Reports and user feedback indicate that for many, Copilot hasn’t been the instant magic bullet promised. Why? Part of the blame lies with the tech giants’ approach, shoving features at users without adequate training on how to integrate them into complex workflows. It can feel clunky, sometimes hallucinates, and requires a new way of interacting with software (prompt engineering).
But a larger part of the problem is user resistance. Many employees are not actively trying to bridge that gap. They try it once, it fails to perfectly execute a complex task, and they dismiss it. Frankly, they don’t care.
The fundamental problem is that for an employee, they wanna come in, do their job(which was mostly looking at a screen, move bits here and there) and go home to their life. Now AI means they have to learn something new. They will resist this change.
According to various 2023-2024 reports on the “AI divide,” while global awareness of GenAI is near universal among knowledge workers, regular, highly effective utilization is vastly lower. A Salesforce survey indicated that while many executives are keen, a significant percentage of workers lack the training or the mandate to use these tools effectively. They are ignoring the supercomputer sitting on their desktop.
The Root Error: Replacement vs. Augmentation
Why the hesitation? It boils down to fear, rooted in a fundamental misunderstanding of what this technology is.
Too many people are looking at AI through the lens of Replacement Technology. They see a tool that can write, code, and design, and they immediately jump to: “This thing is here to take my job.” When you view something as your executioner, you will not cooperate with it. You will resist it, hide from it, and hope it goes away.
This is the wrong framing. We need an urgent mindset shift toward seeing AI as Augmentation Technology.
If you are spending four hours a day summarizing endless PDF reports, writing generic outreach emails, or debugging basic code, you are wasting your human potential. AI can do those tasks in minutes. By resisting AI, you aren’t protecting your job; you are insisting on doing drudgery that a machine is better suited for.

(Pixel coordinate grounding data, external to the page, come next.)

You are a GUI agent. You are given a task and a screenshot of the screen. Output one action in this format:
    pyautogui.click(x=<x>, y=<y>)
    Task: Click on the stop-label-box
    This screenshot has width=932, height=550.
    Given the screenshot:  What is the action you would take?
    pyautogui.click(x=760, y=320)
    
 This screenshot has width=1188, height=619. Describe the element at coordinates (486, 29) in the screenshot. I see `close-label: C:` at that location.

It’s like in the movie above, we have a grinding machine. But if you choose to grind by hand for some unseen uptick in taste, who are you doing it for? For yourself, or for the hungry man who needs some idli as breakfast which he can gobble down quickly before going to work.
AI is not here to replace the employee. It is here to help them. As I told above, why should the employee care? They will care if their work becomes better or easier. They know they have to sit in a cubicle from 9-5. How can AI make that time better. The companies which will solve this will make bank.(My brother’s stealth startup is working on exactly this).
The New Paradigm: AI as Your Coworker
To survive this transition, employees need to stop treating AI as a suspicious piece of software and start treating it as a junior coworker.
A very smart, very fast, sometimes naive junior coworker who needs clear instructions.
When you shift to this mindset, the fear evaporates, replaced by utility. The AI handles the “blank page problem,” the data crunching, and the repetitive drafts, freeing you up for higher-level strategic thinking, creative problem solving, and emotional intelligence, things AI is terrible at.
Conclusion: Adapt or Perish
The industrial revolution proved a harsh reality: history does not kindly judge those who refuse to adapt to technological paradigm shifts. The difference today is speed. The industrial revolution unfolded over a century; the AI revolution is unfolding over months.
The historical wariness of change that once held India back cannot be allowed to resurface. The tools are here. They are accessible. The teams and individuals who cling to the old ways of working out of fear or inertia will find themselves obsolete.
Those who embrace AI not as a replacement, but as the ultimate augmentation tool won’t just survive the coming changes. They will define them.